金星、月、木星

この数日、縦位置構図の写真が続くが、今日の宵は西の空でこんな順に星が並んだ。上の明るい星が金星で梢の隙間に見えるのが木星、真ん中の明るいのは月。
金星というと、どうしても金星探査機「あかつき」に思いが行ってしまう。1月31日にJAXAが発表したペーパーの冒頭には、
「宇宙開発委員会・平成23年第2回調査部会では,軌道上OME試験噴射の結果,今後の軌道制御に際しては,OMEの使用を断念し,RCS(姿勢制御用1液スラスタ)を用いて金星周回軌道への再投入を目指す方針を報告した」とある。

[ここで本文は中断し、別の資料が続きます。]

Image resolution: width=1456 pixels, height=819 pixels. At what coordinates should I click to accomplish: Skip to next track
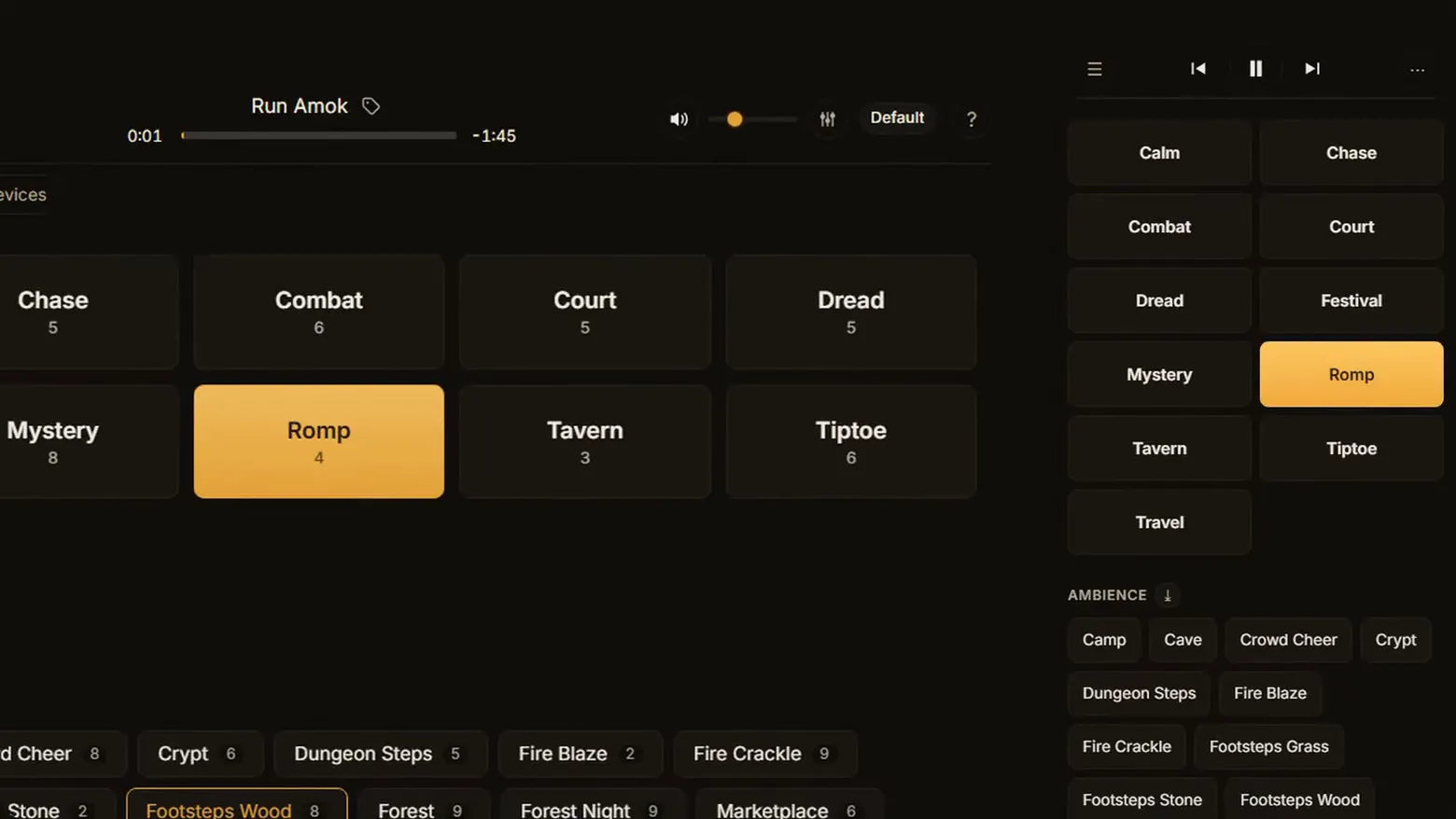click(x=1312, y=69)
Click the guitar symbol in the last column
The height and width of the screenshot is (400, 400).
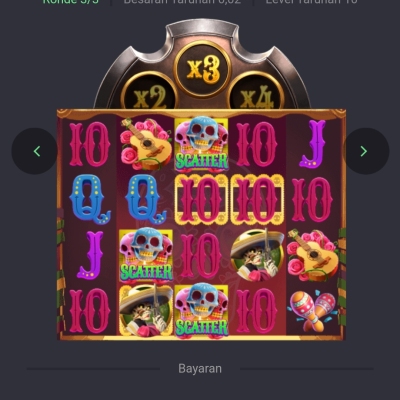tap(313, 255)
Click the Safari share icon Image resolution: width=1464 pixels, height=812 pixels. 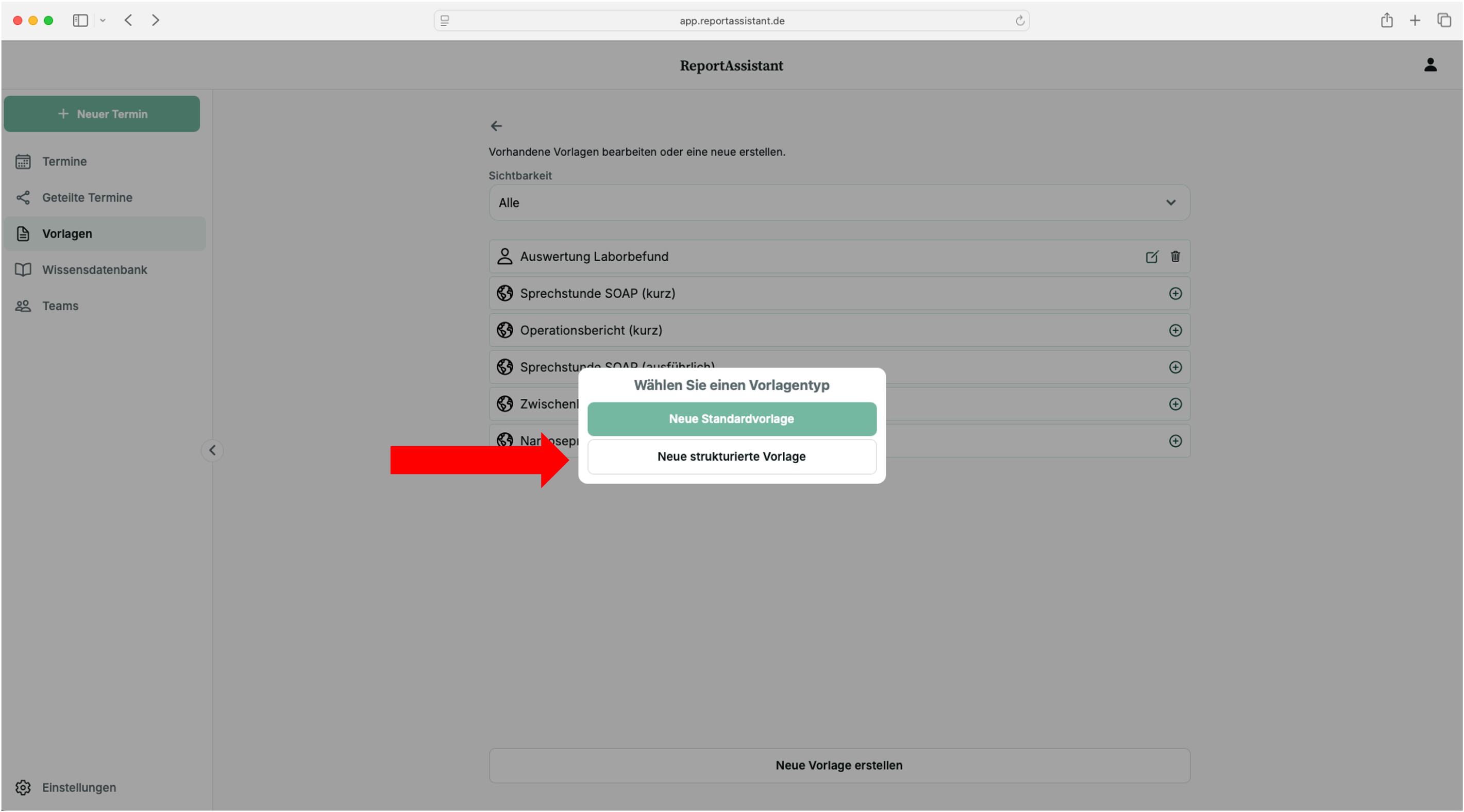(x=1387, y=21)
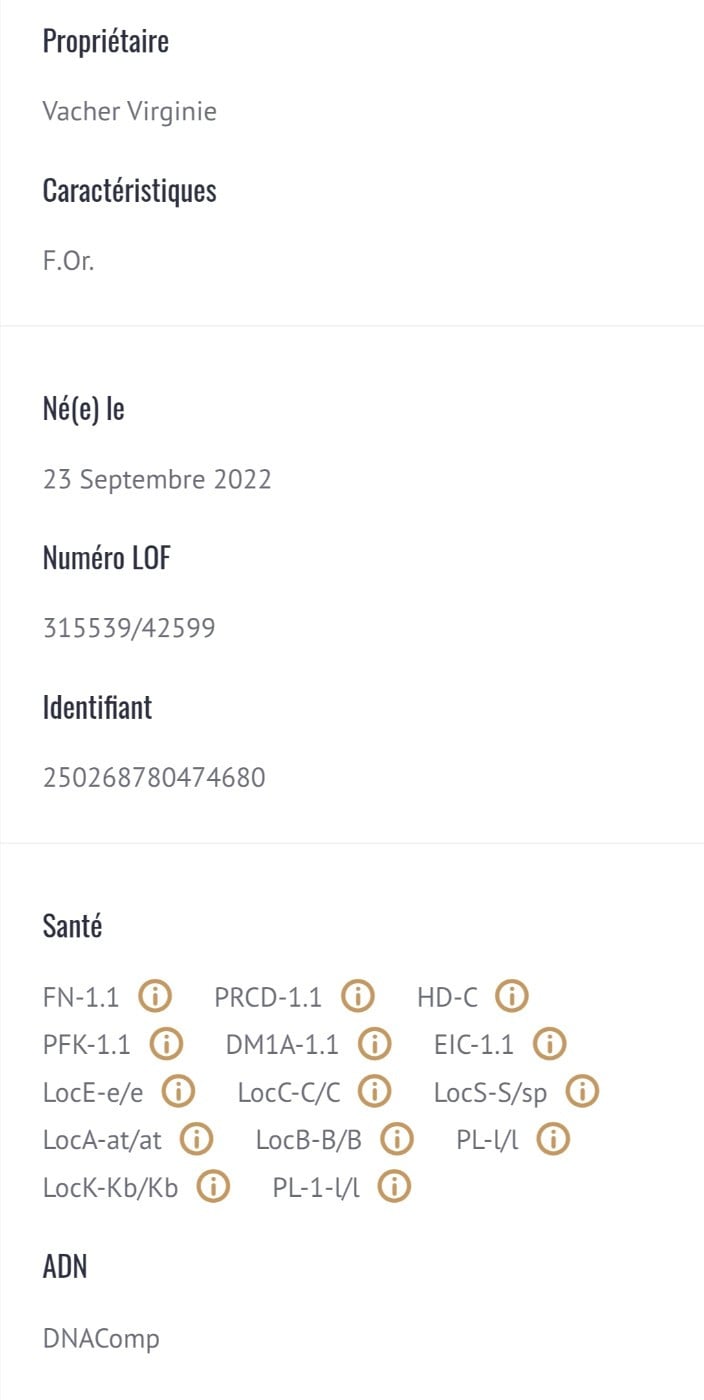Open info icon next to PRCD-1.1
The width and height of the screenshot is (704, 1400).
point(358,996)
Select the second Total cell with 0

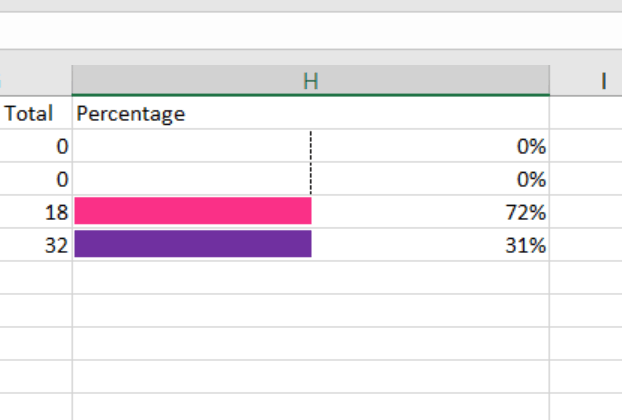click(x=36, y=179)
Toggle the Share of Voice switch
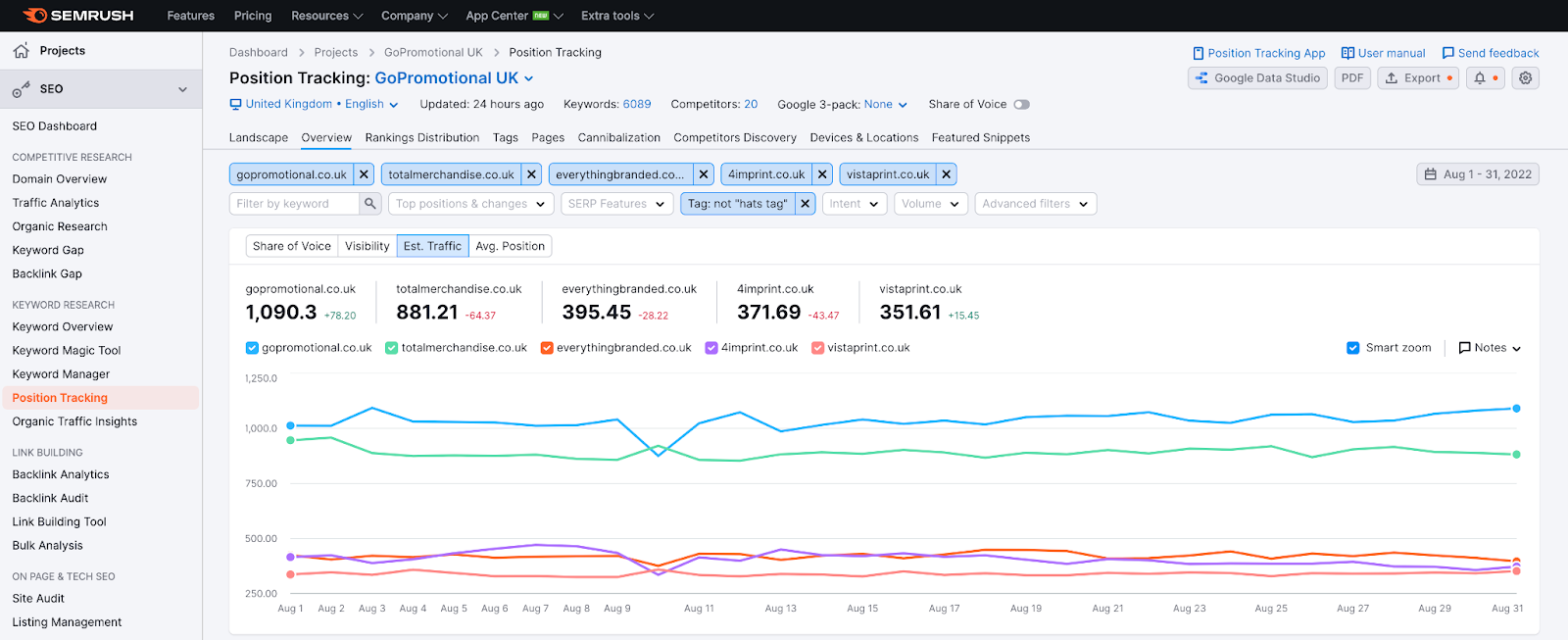The image size is (1568, 640). pos(1021,105)
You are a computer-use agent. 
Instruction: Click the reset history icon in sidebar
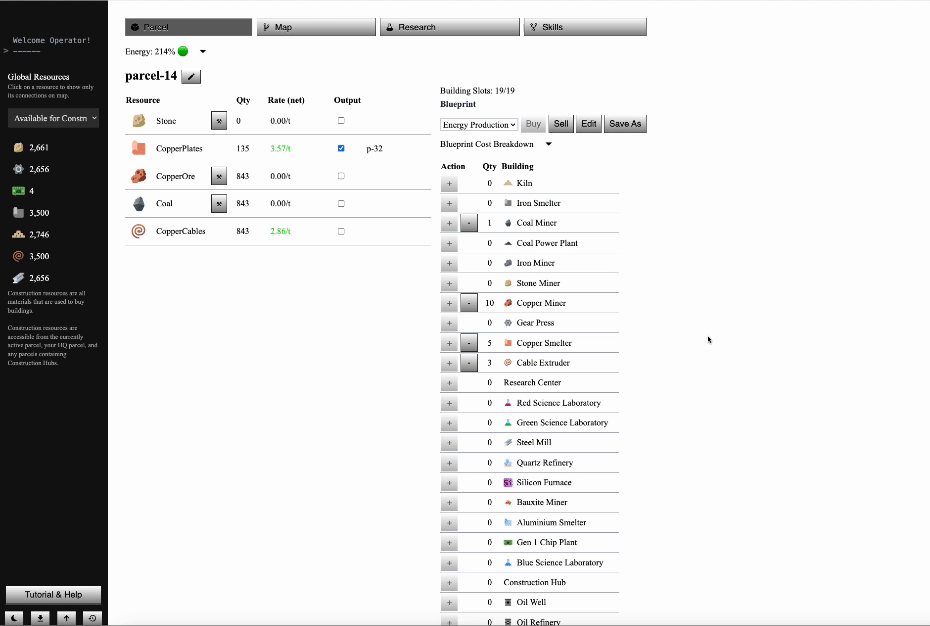[x=92, y=618]
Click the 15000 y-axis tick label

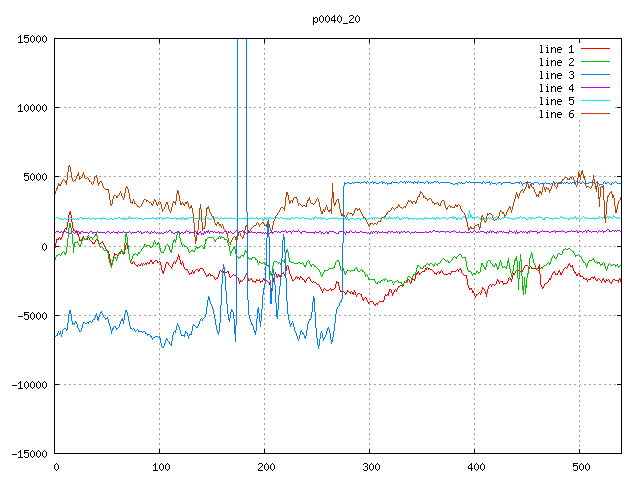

OMEはメインエンジンのことだから予定の軌道投入の際に調子が悪かったメインエンジンは、その後もいろいろとやってみたけどダメだったということなのだろう。それで別のページには、
RCSによる軌道制御を有効に実施するために,不要となった酸化剤を投棄して探査機を軽量化する運用を実施した」とある。メインエンジンをあきらめ、そのために積まれている燃料を捨てるということだ。この投棄作業は昨年秋に実施された。
つまり、軌道制御用の出力の強いエンジンの使用はできないので、これをあきらめた。今度の金星周回軌道投入チャンスには姿勢制御用の噴射を使って行う。この姿勢制御噴射の力はとても弱いので、なんとか本体の重さを減らしたい。ということはメインエンジンの使用断念に伴っていらなくなった燃料を捨てれば良い。これで少し楽になった。
しかし、「あかつきは,近日点において当初の想定よりも太陽に近くなる軌道を飛行している.そのため,特に近日点近傍では搭載機器の温度が上昇している.さらに,表面熱制御材が設計条件外の高温環境と紫外線の影響で劣化が進行しつつあり,今後も注意して運用を続ける必要がある」というちょっと心配な記述もある。
なんともやきもきさせてくれる「あかつき」だが、最後のところには期待の持てる記述もあった。
「科学観測の観点からは2016年に赤道面に近い金星周回軌道に投入するほうが望ましいが,2015年に金星周回軌道に投入するケースと比較して,設計寿命を超えた探査機の運用上の課題がある.今後,探査機の状態を見極めつつ,観測成果を最大化する軌道投入計画を立案していく」
軌道投入のチャンスは2015年と2016年の2回あるようだ。周回軌道の遠金点距離が予定の距離より遠くなってしまうようだが、これが上手くいって金星の気象観測が出来ることを期待したい。